NCUSCR was also looking to bring Chinese-embassy staff members to Capitol Hill before the plans fell through. That’s noteworthy given Congress’s hawkish tilt on China issues and also because the embassy has approached congressional offices in a clumsy manner, at times threatening members of Congress and their staffers. In one case that National Review reported, the embassy directed one congressional aide to conduct outreach to other aides on its behalf, a strange arrangement that led to her firing.
The Chinese-embassy session was planned as the final component of a program this fall centered on China’s relations with Latin America and Africa and slated to take place after the penultimate session on October 27, according to an email inviting congressional staff members to participate that was obtained by NR.
But a spokesperson for NCUSCR told NR that “the idea was suggested by congressional staffers, discussed as a possibility, but was ultimately not pursued,” adding that “no such briefing was conducted.” This person did not say why or when the plan for a Chinese-embassy briefing was abandoned nor why it was initially pitched to congressional staff in a promotional email. The Chinese embassy did not respond to a request for comment.
Mark Simon, the longtime adviser to and friend of Hong Kong pro-democracy icon Jimmy Lai, strongly criticized NSCUSCR’s efforts to connect congressional aides with Chinese officials, accusing the organization of “dishonesty” for describing itself as an educational group. “When did it become okay for 501c’s to set meetings between U.S. Senate staffers and Chinese diplomats and spies from the Chinese embassy?” he wrote in a message to NR, claiming that it’s unlikely the embassy would not send spies to such a meeting.

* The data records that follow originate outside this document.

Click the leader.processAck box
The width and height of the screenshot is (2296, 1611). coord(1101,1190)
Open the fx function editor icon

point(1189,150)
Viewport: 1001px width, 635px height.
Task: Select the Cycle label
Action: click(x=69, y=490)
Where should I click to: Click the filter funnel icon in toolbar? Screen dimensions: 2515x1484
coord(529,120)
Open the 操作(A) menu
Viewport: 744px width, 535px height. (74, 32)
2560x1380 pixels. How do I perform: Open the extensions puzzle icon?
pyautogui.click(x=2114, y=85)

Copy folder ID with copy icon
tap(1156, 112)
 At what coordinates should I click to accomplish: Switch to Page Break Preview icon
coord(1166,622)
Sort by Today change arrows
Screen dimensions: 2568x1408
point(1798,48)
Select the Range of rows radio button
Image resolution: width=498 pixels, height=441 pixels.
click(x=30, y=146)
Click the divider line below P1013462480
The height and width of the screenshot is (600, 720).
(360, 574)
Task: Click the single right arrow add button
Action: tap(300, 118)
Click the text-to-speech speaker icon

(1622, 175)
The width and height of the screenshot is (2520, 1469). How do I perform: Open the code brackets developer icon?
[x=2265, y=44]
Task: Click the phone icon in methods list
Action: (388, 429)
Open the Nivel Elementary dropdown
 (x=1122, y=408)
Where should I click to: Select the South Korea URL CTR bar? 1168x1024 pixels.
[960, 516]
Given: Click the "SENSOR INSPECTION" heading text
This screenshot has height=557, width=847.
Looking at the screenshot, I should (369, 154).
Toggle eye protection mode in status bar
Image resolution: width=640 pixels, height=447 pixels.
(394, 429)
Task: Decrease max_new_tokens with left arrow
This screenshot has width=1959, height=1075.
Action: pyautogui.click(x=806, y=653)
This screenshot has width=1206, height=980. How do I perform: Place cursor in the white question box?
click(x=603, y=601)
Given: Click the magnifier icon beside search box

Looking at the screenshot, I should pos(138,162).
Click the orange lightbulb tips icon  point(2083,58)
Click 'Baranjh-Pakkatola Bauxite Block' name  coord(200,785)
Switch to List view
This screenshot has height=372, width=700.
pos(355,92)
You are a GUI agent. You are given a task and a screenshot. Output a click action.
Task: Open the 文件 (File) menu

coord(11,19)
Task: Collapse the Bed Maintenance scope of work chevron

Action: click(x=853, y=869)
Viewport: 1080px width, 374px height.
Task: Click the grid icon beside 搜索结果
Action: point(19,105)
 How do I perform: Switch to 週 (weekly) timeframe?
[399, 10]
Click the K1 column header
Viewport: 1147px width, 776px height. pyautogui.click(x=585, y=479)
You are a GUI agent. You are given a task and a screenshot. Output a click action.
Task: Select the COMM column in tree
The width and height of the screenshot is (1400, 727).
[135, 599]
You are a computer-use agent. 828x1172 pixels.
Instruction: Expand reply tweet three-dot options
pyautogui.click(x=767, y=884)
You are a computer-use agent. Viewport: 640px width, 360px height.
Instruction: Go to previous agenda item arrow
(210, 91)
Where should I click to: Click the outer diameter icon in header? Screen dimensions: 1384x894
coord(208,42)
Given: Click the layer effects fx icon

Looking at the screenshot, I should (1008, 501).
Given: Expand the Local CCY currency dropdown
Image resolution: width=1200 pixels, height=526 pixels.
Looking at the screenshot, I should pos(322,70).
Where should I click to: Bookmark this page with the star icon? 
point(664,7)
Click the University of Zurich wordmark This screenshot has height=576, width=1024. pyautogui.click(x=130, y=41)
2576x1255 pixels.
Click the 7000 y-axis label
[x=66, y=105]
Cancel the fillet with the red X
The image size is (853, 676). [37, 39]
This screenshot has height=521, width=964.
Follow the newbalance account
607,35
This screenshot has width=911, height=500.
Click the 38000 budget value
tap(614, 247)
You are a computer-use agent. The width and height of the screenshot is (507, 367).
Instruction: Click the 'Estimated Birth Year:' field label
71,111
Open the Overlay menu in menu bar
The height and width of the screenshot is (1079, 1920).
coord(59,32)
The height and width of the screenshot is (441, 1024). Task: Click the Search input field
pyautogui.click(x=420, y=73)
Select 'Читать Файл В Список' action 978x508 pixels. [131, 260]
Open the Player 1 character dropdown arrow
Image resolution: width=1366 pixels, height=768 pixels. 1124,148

NCUSCR programs that sought to foster interactions between congressional staffers and Chinese officials have in recent years faced noteworthy difficulties, including the Covid pandemic and increased congressional skepticism about finding areas of cooperation with Beijing.
Senator Marco Rubio told NR that the party uses influence efforts to hide the fact that “everything the regime does is designed to weaken America.” Speaking about the initial plans for the meeting, he said, “This is yet another example of the Chinese Communist Party exploiting our open system to advance its agenda.”
During the Covid pandemic, NCUSCR set up “virtual delegations” involving videoconference sessions instead. These briefing programs, focused on a range of topics including security, energy, and trade, had regularly featured interactions with officials from China’s embassy in Washington and from its ministries back in Beijing, emails about programming in 2021 and 2022 show.
“At a time of significant bilateral tensions, further complicated by Covid travel restrictions that make in-person delegations currently impossible, it is our firm belief that virtual delegations like this one provide an invaluable service by helping to maintain dialogue between Congress and key entities in China,” one of these messages stated.